Exercise prompt: Keep images out and repeat all data exactly.

------------------------------------------------------------

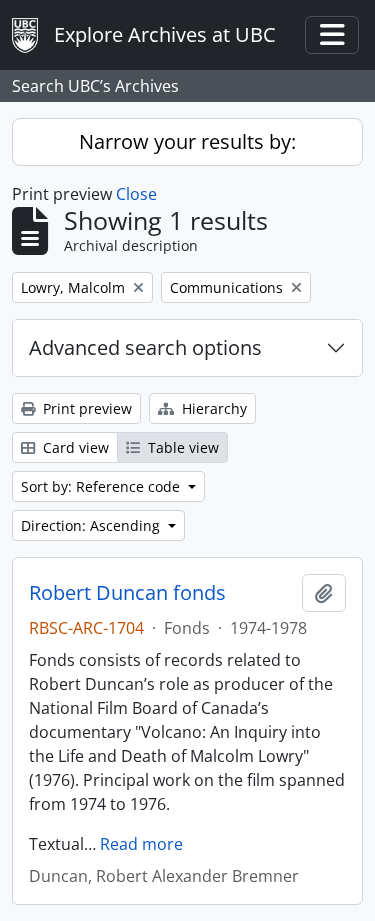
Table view (181, 447)
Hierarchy (212, 408)
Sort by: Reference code (102, 486)
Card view (74, 447)
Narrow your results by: (187, 141)
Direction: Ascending (92, 525)
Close (136, 194)
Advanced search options (145, 347)
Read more (141, 844)
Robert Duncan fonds (127, 593)
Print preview (85, 408)
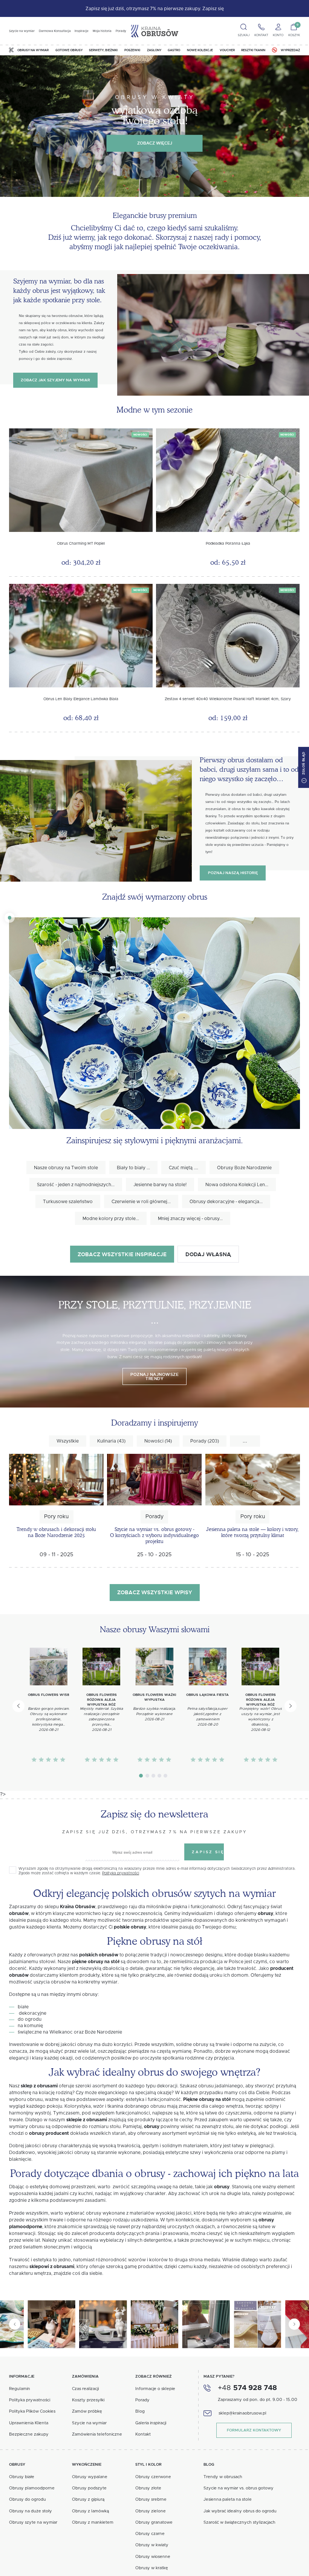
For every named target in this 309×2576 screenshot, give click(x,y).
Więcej (69, 1263)
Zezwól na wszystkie (155, 1370)
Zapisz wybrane (154, 1350)
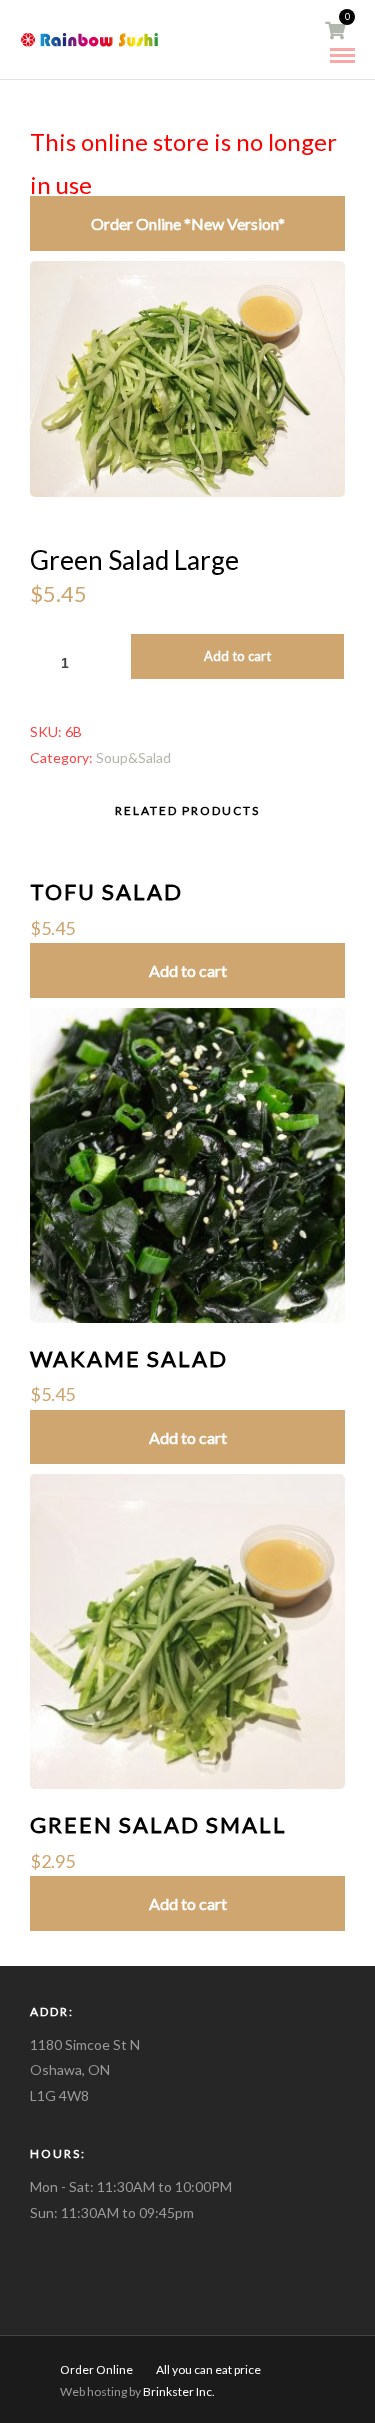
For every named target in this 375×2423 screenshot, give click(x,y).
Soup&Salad (133, 757)
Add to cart (237, 656)
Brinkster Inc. (178, 2391)
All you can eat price (208, 2369)
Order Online (96, 2369)
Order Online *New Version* (188, 223)
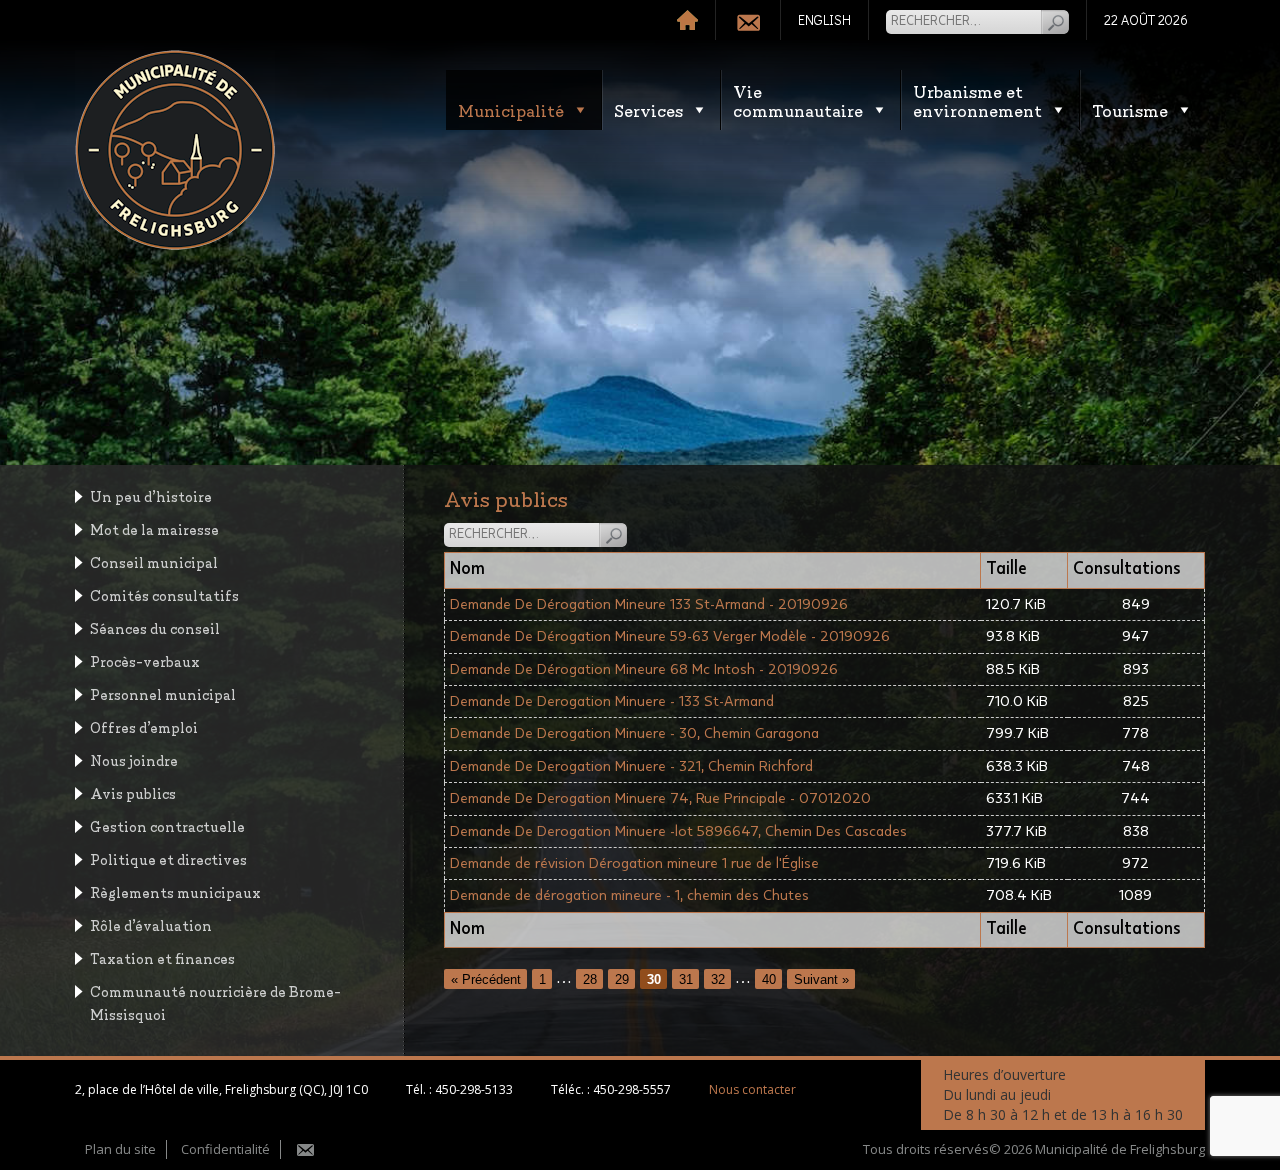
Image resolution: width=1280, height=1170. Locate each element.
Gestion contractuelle (167, 825)
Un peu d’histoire (151, 495)
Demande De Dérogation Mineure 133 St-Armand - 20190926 (649, 604)
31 (686, 978)
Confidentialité (225, 1149)
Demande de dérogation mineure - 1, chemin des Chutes (629, 895)
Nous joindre (134, 759)
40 (769, 978)
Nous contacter (752, 1089)
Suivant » (821, 978)
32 (718, 978)
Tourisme (1130, 109)
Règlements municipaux (175, 891)
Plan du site (120, 1149)
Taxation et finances (162, 957)
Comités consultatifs (164, 594)
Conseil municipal (154, 561)
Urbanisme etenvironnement (977, 100)
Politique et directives (168, 858)
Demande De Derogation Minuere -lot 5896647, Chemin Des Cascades (678, 831)
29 (622, 978)
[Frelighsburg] (175, 150)
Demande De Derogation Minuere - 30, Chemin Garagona (634, 733)
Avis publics (133, 792)
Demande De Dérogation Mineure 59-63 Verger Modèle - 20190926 (670, 636)
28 (590, 978)
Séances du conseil (155, 627)
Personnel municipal (163, 693)
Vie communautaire (798, 100)
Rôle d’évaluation (151, 924)
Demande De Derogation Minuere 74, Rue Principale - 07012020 (660, 798)
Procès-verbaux (145, 660)
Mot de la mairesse (154, 528)
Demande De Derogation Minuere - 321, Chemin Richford (631, 766)
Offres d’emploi (144, 726)
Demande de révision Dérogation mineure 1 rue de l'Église (634, 863)
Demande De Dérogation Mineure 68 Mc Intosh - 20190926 (644, 669)
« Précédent (486, 978)
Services (648, 109)
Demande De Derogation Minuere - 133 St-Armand (612, 701)
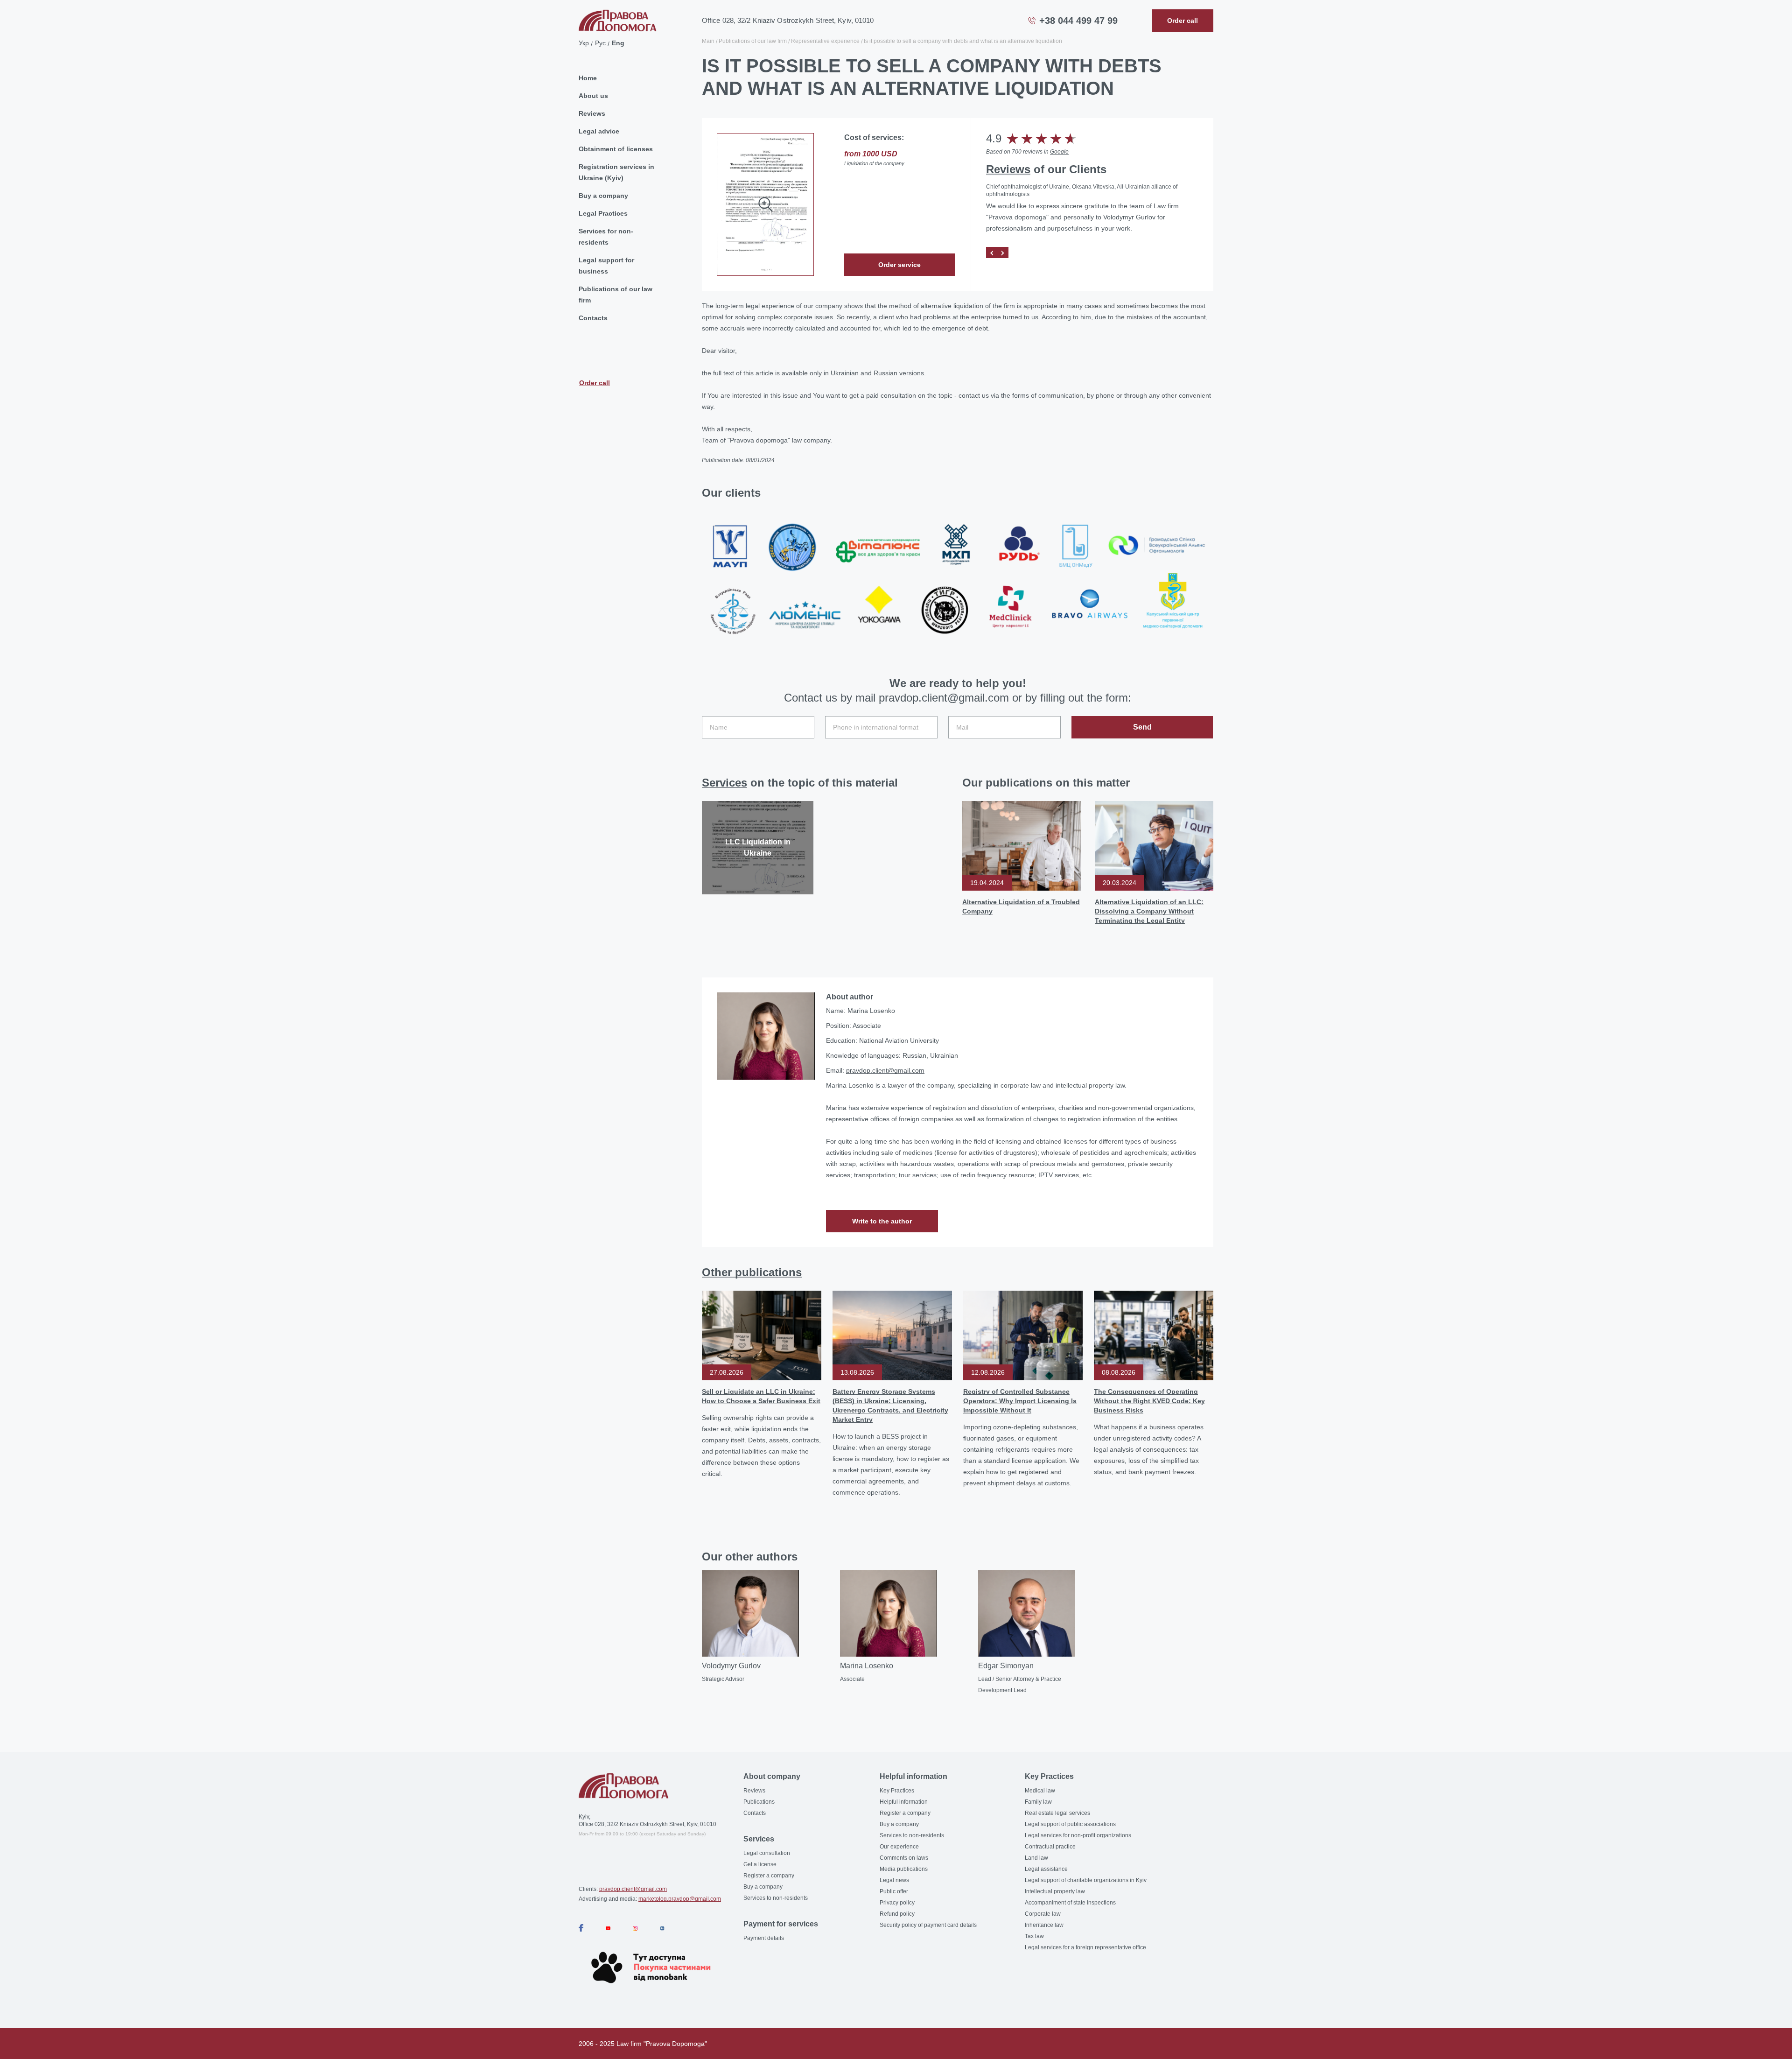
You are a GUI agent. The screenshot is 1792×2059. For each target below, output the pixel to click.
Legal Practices (603, 213)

------------------------------------------------------------

Response for this exercise:
Table view (181, 447)
Hierarchy (212, 408)
Sort by: Reference code (102, 486)
Card view (74, 447)
Narrow your results by: (187, 141)
Direction: Ascending (92, 525)
Close (136, 194)
Advanced search options (145, 347)
Read more (141, 844)
Robert Duncan fonds (127, 593)
Print preview (85, 408)
For every named target in this 309×2576 screenshot, give click(x,y).
Więcej (69, 1263)
Zezwól na wszystkie (155, 1370)
Zapisz wybrane (154, 1350)
For every named target in this 375×2423 screenshot, give click(x,y).
Soup&Salad (133, 757)
Add to cart (237, 656)
Brinkster Inc. (178, 2391)
All you can eat price (208, 2369)
Order Online (96, 2369)
Order Online *New Version* (188, 223)
Image resolution: width=1280, height=1170. Locate each element.
Gestion contractuelle (167, 825)
Un peu d’histoire (151, 495)
Demande De Dérogation Mineure 133 St-Armand - 20190926 (649, 604)
31 (686, 978)
Confidentialité (225, 1149)
Demande de dérogation mineure - 1, chemin des Chutes (629, 895)
Nous joindre (134, 759)
40 (769, 978)
Nous contacter (752, 1089)
Suivant » (821, 978)
32 (718, 978)
Tourisme (1130, 109)
Règlements municipaux (175, 891)
Plan du site (120, 1149)
Taxation et finances (162, 957)
Comités consultatifs (164, 594)
Conseil municipal (154, 561)
Urbanisme etenvironnement (977, 100)
Politique et directives (168, 858)
Demande De Derogation Minuere -lot 5896647, Chemin Des Cascades (678, 831)
29 (622, 978)
[Frelighsburg] (175, 150)
Demande De Derogation Minuere - 30, Chemin Garagona (634, 733)
Avis publics (133, 792)
Demande De Dérogation Mineure 59-63 Verger Modèle - 20190926 (670, 636)
28 (590, 978)
Séances du conseil (155, 627)
Personnel municipal (163, 693)
Vie communautaire (798, 100)
Rôle d’évaluation (151, 924)
Demande De Derogation Minuere 74, Rue Principale - 07012020 (660, 798)
Procès-verbaux (145, 660)
Mot de la mairesse (154, 528)
Demande De Derogation Minuere - 321, Chemin Richford (631, 766)
Offres d’emploi (144, 726)
Demande de révision Dérogation mineure 1 rue de l'Église (634, 863)
Demande De Dérogation Mineure 68 Mc Intosh - 20190926 (644, 669)
« Précédent (486, 978)
Services (648, 109)
Demande De Derogation Minuere - 133 St-Armand (612, 701)
You are a GUI agent. The screenshot is 1792×2059. For each target below, output the pixel to click.
Legal Practices (603, 213)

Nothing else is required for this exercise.